The past American presidents often said to have had tints of African blood in their Caucasian veins are former presidents Thomas Jefferson, Andrew Jackson, Abraham Lincoln, Warren Harding, Calvin Coolidge, and Dwight David Eisenhower. I discuss each of them in what follows:

Thomas Jefferson
Black American conspiracy theorists claim that Thomas Jefferson, America’s third president and chief drafter of its Declaration of Independence, who served two terms between 1801 and 1809, was black—that is, in the bizarre way “blackness” is defined in America, which I will discuss in some detail later.

The principal evidence that the Black American authors invoke in the service of their claim is an 1867 book on him by a certain Thomas Hazard titled The Johnny Cake Papers. I have not read the book myself, so I can neither independently vouch for the facticity of the claims in the book nor the accuracy of the information quoted from it.

Well, the authors said Hazard interviewed some man named Paris Gardiner who reportedly said he was present during a 1796 presidential campaign rally when one speaker publicly declared that Thomas Jefferson was “a mean-spirited son of a half-breed Indian squaw and a Virginia mulatto father.” (Note that “Indian” refers here not to the people in India in the Asian continent but to the native peoples in the Americas before the European conquest of the territory, and “squaw” is the generic term for all American Indian women).

If we believe this chain of apocryphal testimonies, then Jefferson’s father was half white and half black while his mother was half Native American and half white. By the perverted logic of the “one-drop rule,” which holds that a person with even the vaguest scintilla of African blood in his/her pedigree cannot be considered white, President Jefferson was “black”—or at least non-white.

As Madison Grant wrote in his racist book, The Passing of the Great Race, “The cross between a white man and an Indian is an Indian; the cross between a white man and a negro is a negro; the cross between a white man and a Hindu is a Hindu; and the cross between any of the three European races and a Jew is a Jew.”

Another book that the authors reference to support their case that Jefferson was “black,” which I have also not read, is Samuel Sloan’s The Slave Children of Thomas Jefferson. In the book, Sloan is quoted to have said that Jefferson destroyed all of the papers, portraits, and personal effects of his mother, Jane Randolph Jefferson, who died on March 31, 1776. "There is something strange and even psychopathic,” Sloan is quoted to have written, “about the lengths to which Thomas Jefferson went to destroy all remembrances of his mother, while saving over 18,000 copies of his own letters and other documents for posterity."

However, I thought Jefferson should have been more concerned with destroying all records of his father rather than of his mother’s since it was his father who was allegedly a “mulatto.” In any case, historically, the notion of invariable membership in a "racial" group on account of remote genetic connection with the group has scarcely been applied to people of Native American ancestry. The concept has been largely applied to people of black African ancestry. That is why the story doesn’t strike me as credible.

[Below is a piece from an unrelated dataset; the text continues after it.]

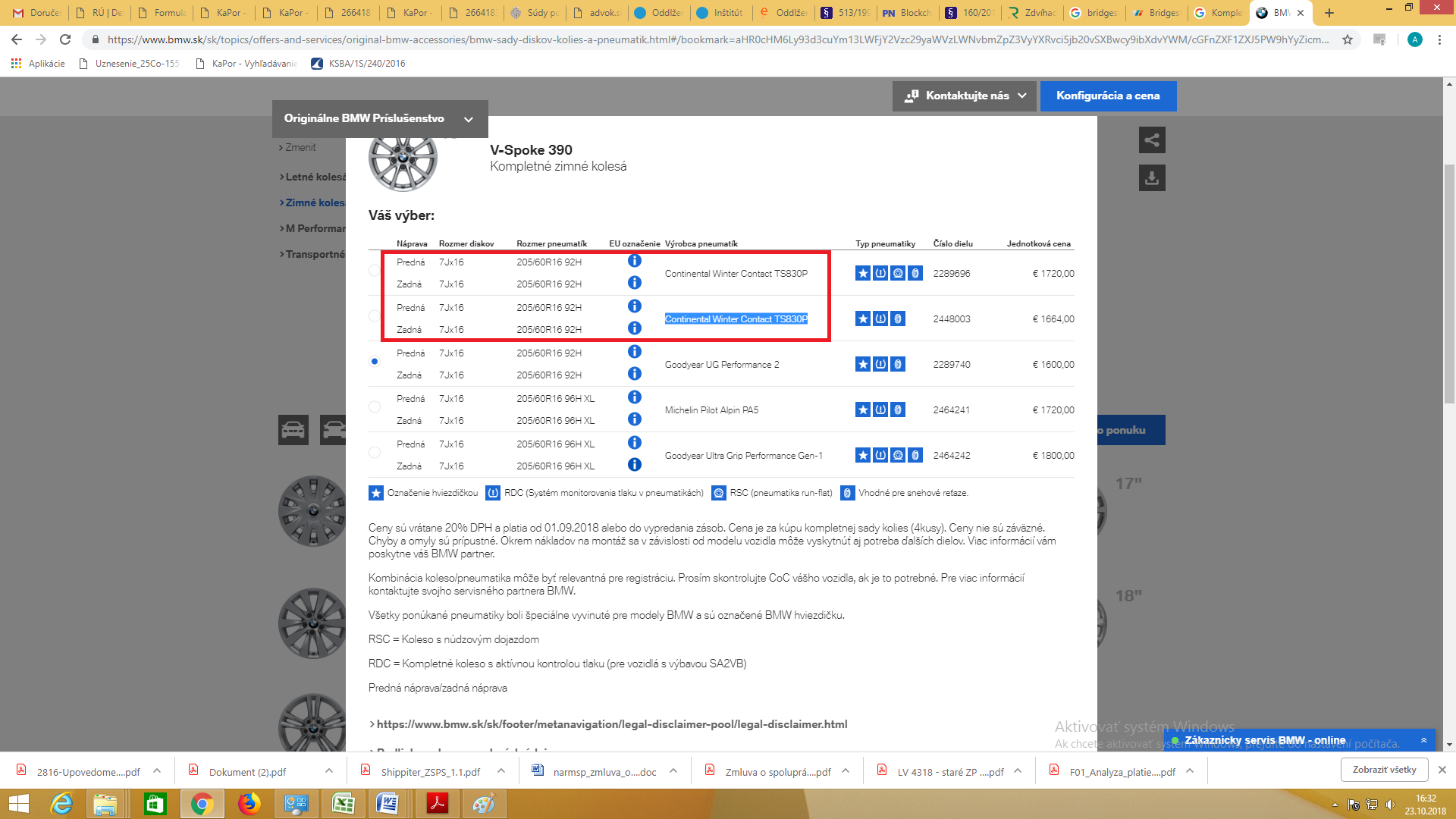The image size is (1456, 819).
Task: Bookmark this page with the star icon
Action: (1348, 39)
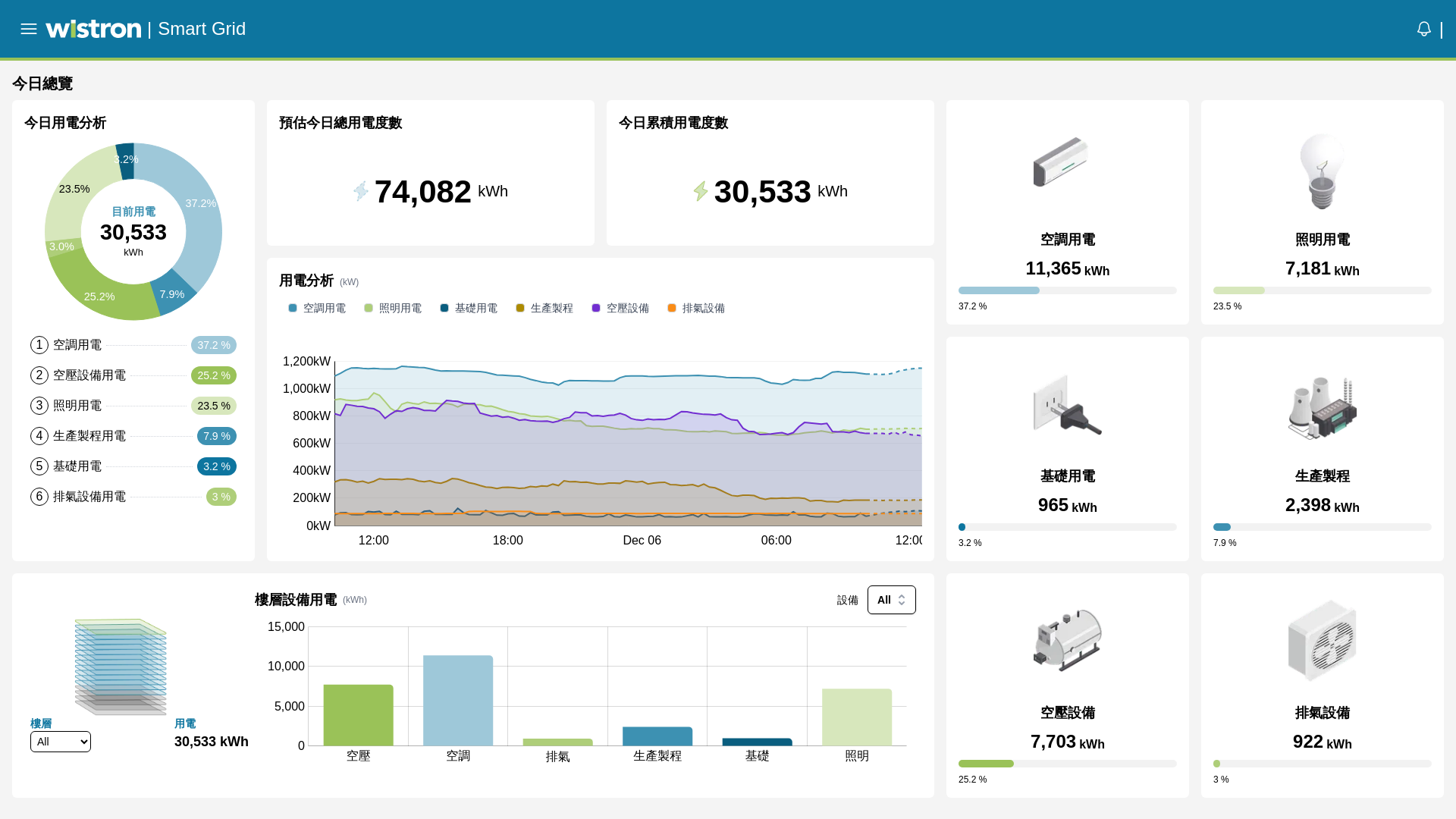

Again, President Jefferson looked as typically Caucasian as any white American I know. Of course, this is not necessarily a guarantee that he doesn’t have a tincture of African blood in his ancestry. But I would have been more persuaded to believe this rumor if its evidentiary proofs were derived from authentic archival records, although, again, archives can be destroyed and/or manipulated. The only relationship Jefferson had with a black person, which has been confirmed by historical records and even acknowledged by his own descendants, is that he had affairs with a slave girl named Sally Hemmings on his plantation and had up five children with her.

By America’s convoluted racial classification, those children are “black.” So the best or worst thing (depending on where you stand) that can be said about Jefferson, according to extant records, is that he was the “white” father of illegitimate “black” children—in addition to his legitimate “white” children.